With all of that in the air, even if a new emperor had wanted another title there huge momentum behind the one-time euphemism. When the throne finally passed out of the Julio-Claudian family (in 69, the Year of the Four Emperors) the victorious claimant executed a senator who insisted on addressing him by his given name rather than the honorific “Caesar”. When the Persian emperor wrote to him addressing him by his birth name, he wrote back omitting all of the Shah’s titles. The transition from name to title was complete, a bit less than a hundred years from Augustus’s day.

New titles came around in time — in the second century it became acceptable to call an emperor a basileus, a “king” in Greek or a dominus, a “lord” in Latin. Increasingly baroque locutions started to proliferate after the 5th century but “Caesar” remained an important title (though not always the highest in precedence) down to the end of the Byzantine empire in 1453.

After such a long and successful run the word was inevitably picked up in a score of other languages. On the even of world war one you had a Kaiser in Germany and another in Austria; Tsars in Bulgaria and Russia; and even the Sultan in Istanbul was the Kayser-i Rûm.
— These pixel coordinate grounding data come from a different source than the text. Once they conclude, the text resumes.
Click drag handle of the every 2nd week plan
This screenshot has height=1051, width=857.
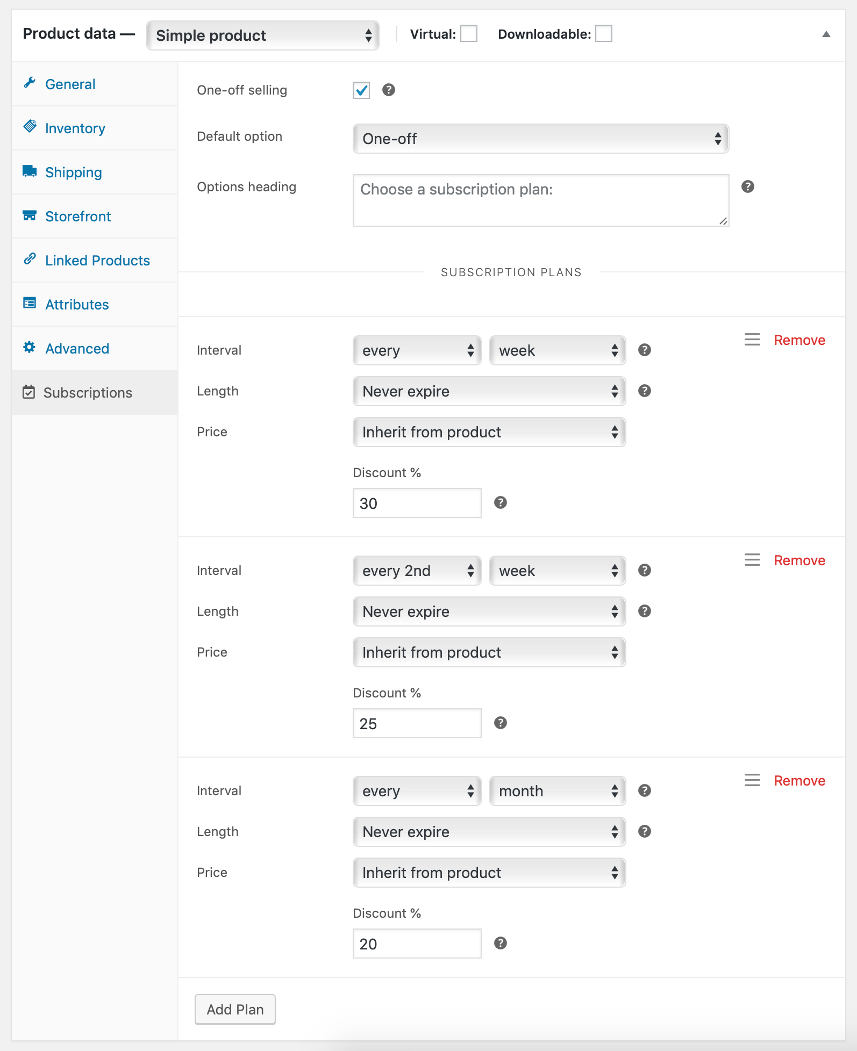pos(752,559)
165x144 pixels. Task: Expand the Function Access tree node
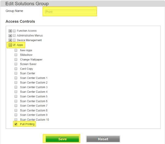[x=10, y=31]
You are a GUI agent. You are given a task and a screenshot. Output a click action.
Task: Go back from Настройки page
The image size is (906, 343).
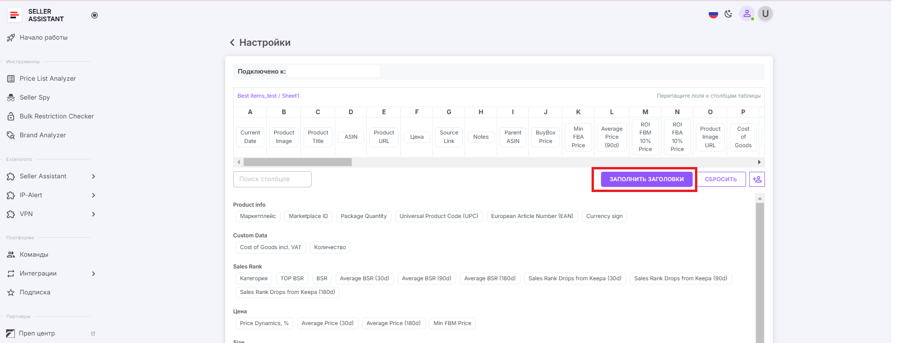pyautogui.click(x=232, y=43)
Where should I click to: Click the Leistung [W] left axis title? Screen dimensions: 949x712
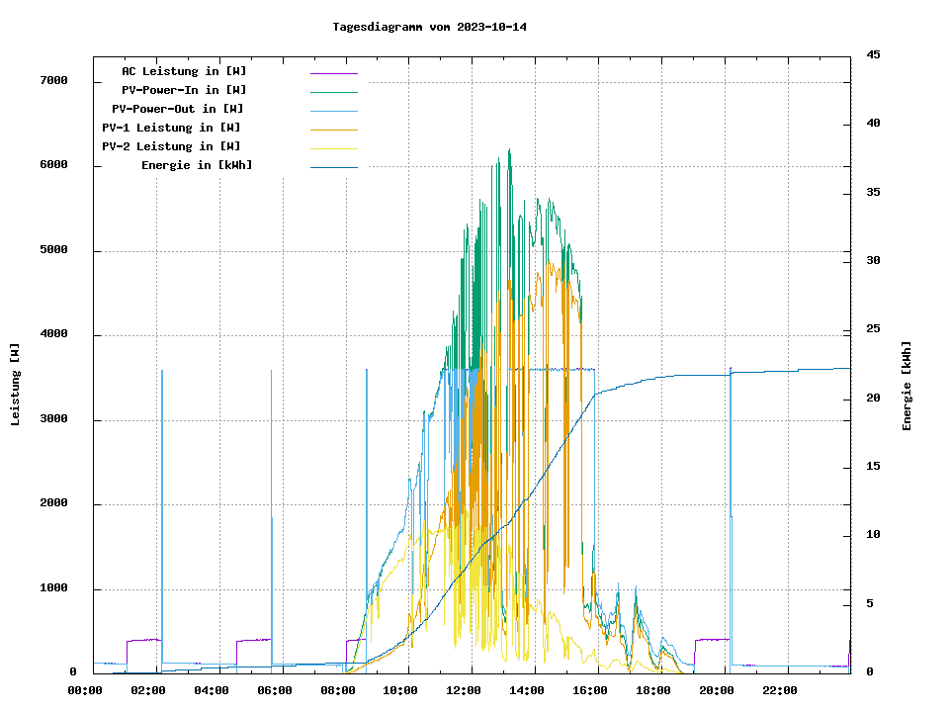tap(16, 384)
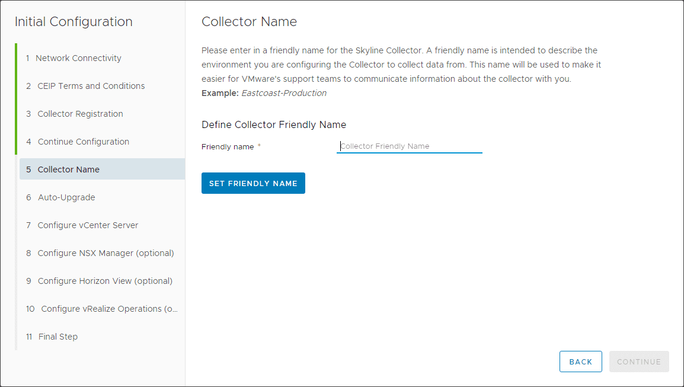Select Configure NSX Manager (optional) step
The width and height of the screenshot is (684, 387).
coord(106,253)
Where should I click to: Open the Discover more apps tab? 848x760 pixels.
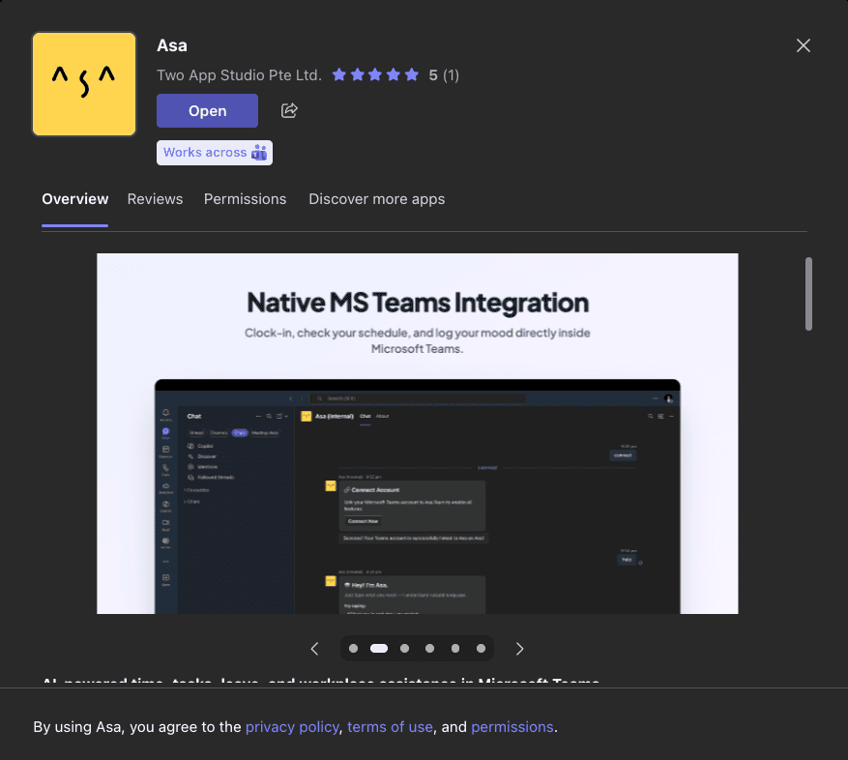tap(376, 199)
The last of the Caesars finally laid down his title in 1948, when George VI of England, the Qaiser e Hind surrendered his imperial title on Indian independence.

See also

Why is the word “Emperor” derived from Caesar in so many languages when the Roman Emperors were called “Augusti”?

Why are Roman rulers from Augustus (sometimes even Julius Caesar) called emperors by modern people?

The Wiki page has a pretty good overview of the later evolution of imperial titles.


*One thing you definitely did not do was to address Augustus by his pre-adoption name, Gaius Octavius. A lot of Octavian’s political cachet stemmed from his association with Julius Caesar and he insisted on always and only being “Gaius Julius Caesar” after his adoption, even though Roman tradition would have had him become “Gaius Julius Caesar Octavianus”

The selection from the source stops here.